NCT number NCT01500252
Other study ID # Pro00002794
Secondary ID
Status Completed
Phase Phase 4
First received
Last updated
Start date September 1996
Est. completion date December 2009

Study information

Verified date July 2021
Source University of Alberta
Contact n/a
Is FDA regulated No
Health authority
Study type Interventional

Clinical Trial Summary

Background: Despite the excellent results of total knee replacement, also known as total knee arthroplasty (TKA) there is persistent controversy over whether or not to replace the surface of the kneecap. Anterior knee pain, which occurs with variable and unpredictable frequency, continues to be a problem in a subset of TKA patients. Some clinicians replace the surface of all kneecaps during TKA to avoid repeat surgery, which occurs in approximately 10% of cases. However, others cite the complications attributed to replacing the surface of kneecap as reasons to avoid this procedure. This study prospectively randomized patients receiving TKA into two groups, those receiving replacement of the kneecap surface and those left without replacement of the kneecap surface to determine clinical outcomes and revisions over the first 5-10 postoperative years. Objectives: The primary objective of this work was to compare pain, stiffness and function between groups at five years postoperatively. Secondarily, we compared pain, stiffness and function at one and 10 years postoperatively. Finally, we examined the number of reoperations following TKR over 10 years in the 2 groups of subjects. The investigators hypothesized that there would be no difference between the two groups of subjects in the measured outcomes. Methods: Patients receiving TKA were prospectively enrolled before surgery and randomized intraoperatively to either receive a replacement of the kneecap surface or have no kneecap intervention. The Smith and Nephew Profix TKA system was implanted in all cases; the post-operative regimen was standardized.

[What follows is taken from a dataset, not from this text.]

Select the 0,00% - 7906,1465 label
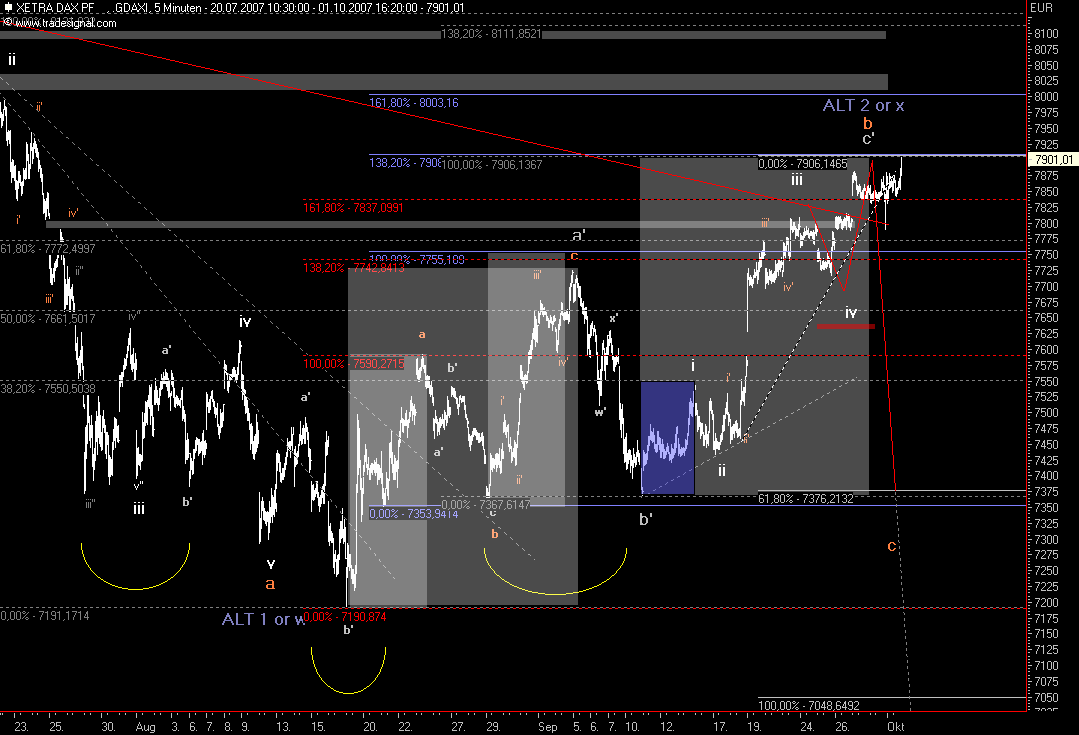The height and width of the screenshot is (735, 1079). point(803,163)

Subjects were assessed pre-operatively and at 1 and 5 years postoperatively for pain, function, and stiffness using a disease-specific (Western Ontario and MacMaster Osteoarthritis Index [WOMAC]) and generic health status (Short Form 36 [SF-36]) questionnaire. At the end of the five year follow-up, the study was extended to a 10-year followup and the same outcomes were assessed. The revision rate was also compared between the two groups at the end of the 10-year follow-up.


Recruitment information / eligibility

Status Completed
Enrollment 38
Est. completion date December 2009
Est. primary completion date June 2004
Accepts healthy volunteers No
Gender All
Age group 40 Years to 75 Years
Eligibility Inclusion Criteria: - scheduled for primary TKA to treat non-inflammatory arthritis - age 40- 75 years of age Exclusion Criteria: - history of knee sepsis - previous patellectomy - previous high tibial osteotomy - knee flexion contracture of >20 degrees - varus or valgus deformity of > 20 degrees - < 90 degrees of knee flexion - tibial or femoral bone deficiency requiring augmentation

Study Design


Related Conditions & MeSH terms


Intervention

Device:
Patellar Replacement Prosthesis
The Profix™ Total Knee System, a posterior cruciate retaining prosthesis manufactured by Smith and Nephew, Inc. was utilized in all subjects. Subjects randomized to the Resurfaced group received an all polyethylene patellar implant
Profix TKR with Patellar Retention
All subjects received a Profix TKR. Subjects in the Patellar Retention group retained their native patellar surface.

Locations

Country Name City State
Canada University of Alberta Hospital Edmonton Alberta

Sponsors (2)

Lead Sponsor Collaborator
University of Alberta Smith & Nephew, Inc.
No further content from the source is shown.